Purpose: This is a retrospective analysis of the isolation rates of nontuberculous mycobacteria (NTM) from various clinical specimens and their antimicrobial susceptibility patterns. Methods: All NTM isolated between 1999 and 2004 at Christian Medical College, Vellore, South India, were identified with various biochemical tests. Antimicrobial susceptibility test for all NTM was performed by standard methods. Results : A total of 32,084 specimens were received for culture, of which 4473 (13.9%) grew acid fast bacilli (AFB). Four thousand three hundred (96.1%) of the AFB were M. tuberculosis while 173 (3.9%) were NTM. Of the 173 NTM, 115 (66.5%) were identified to the species level. Pus, biopsy specimens and sputum specimens yielded most of the NTM of which M. chelonae (46%) and M. fortuitum (41%) accounted for majority of them. M. chelonae and M. fortuitum , showed highest susceptibility to amikacin (99.2%). NTM were repeatedly isolated from seven sputum specimens, 15 biopsy and pus specimens, two CSF and two blood cultures. Six were isolated from patients with AIDS and five from post transplant patients. Conclusions: The isolation of NTM from various clinical specimens is reported in this study to highlight the associated diseases and therapeutic options in these infections.

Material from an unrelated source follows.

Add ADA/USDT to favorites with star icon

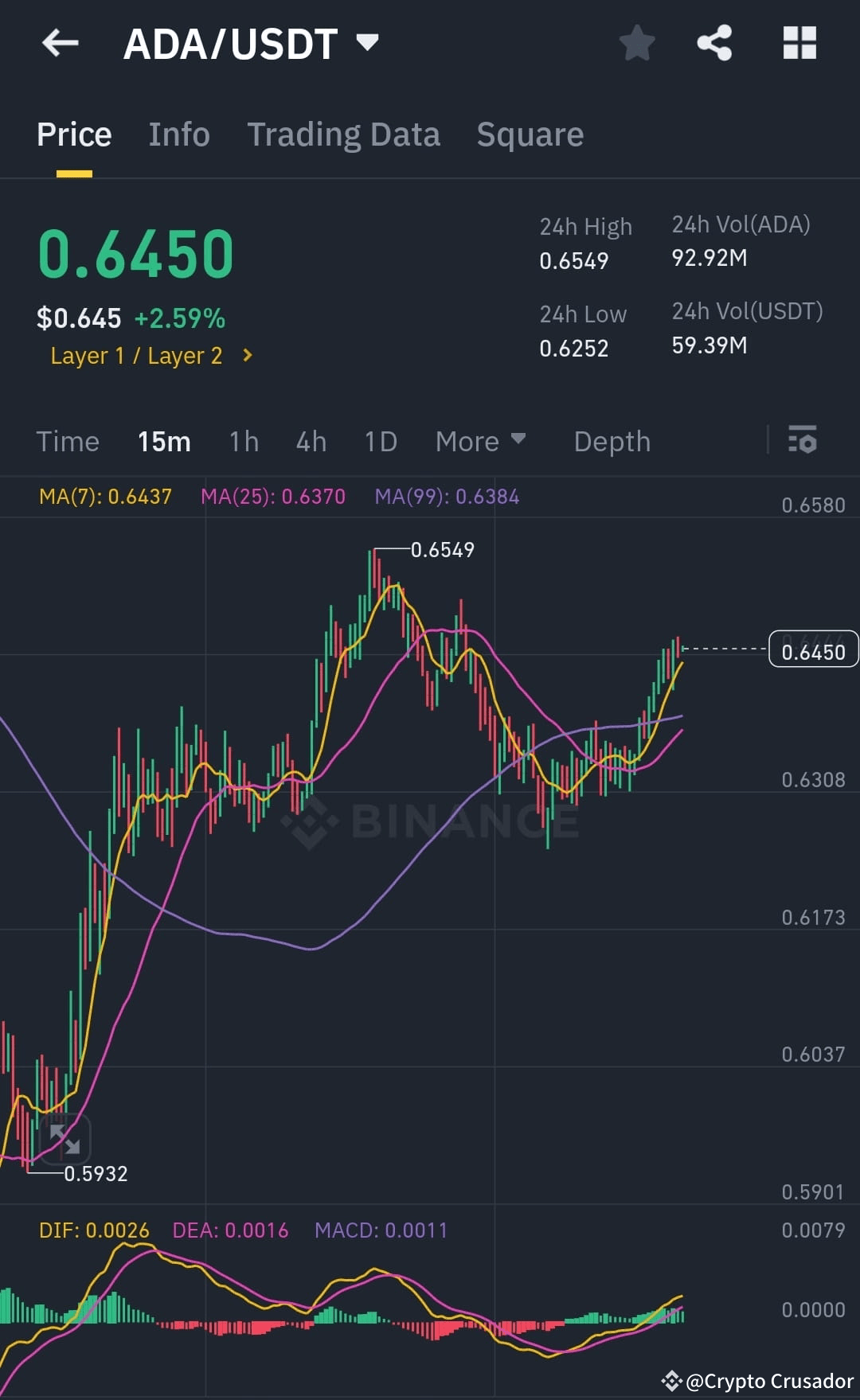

Keywords: NTM, M. chelonae, M. fortuitum

How to cite this article:
Jesudason M V, Gladstone P. Non tuberculous mycobacteria isolated from clinical specimens at a tertiary care hospital in South India. Indian J Med Microbiol 2005;23:172-5

How to cite this URL:
Jesudason M V, Gladstone P. Non tuberculous mycobacteria isolated from clinical specimens at a tertiary care hospital in South India. Indian J Med Microbiol [serial online] 2005 [cited 2021 Jan 23];23:172-5. Available from:

Although M. tuberculosis, M. bovis and M. leprae are established pathogens predominating human mycobacterial infections, nontuberculous mycobacteria (NTM) are increasingly being reported as etiological agents of human infections.[1] NTM comprising of over 95 species are naturally seen as saprophytes[2] but are known to cause four different categories of infections in humans such as, i) pulmonary infections resembling tuberculosis, ii) extra pulmonary infections affecting lymph nodes, skin and soft tissue, iii) multifocal disseminated infections and iv) infections in immunocompromised individuals such as AIDS and transplant patients.[3] The growing population of HIV infected individuals and other immunosuppessed / immunocompromised patients coupled with better diagnostic techniques has led to an increase in the number of NTM being reported in human infections in recent years.[4]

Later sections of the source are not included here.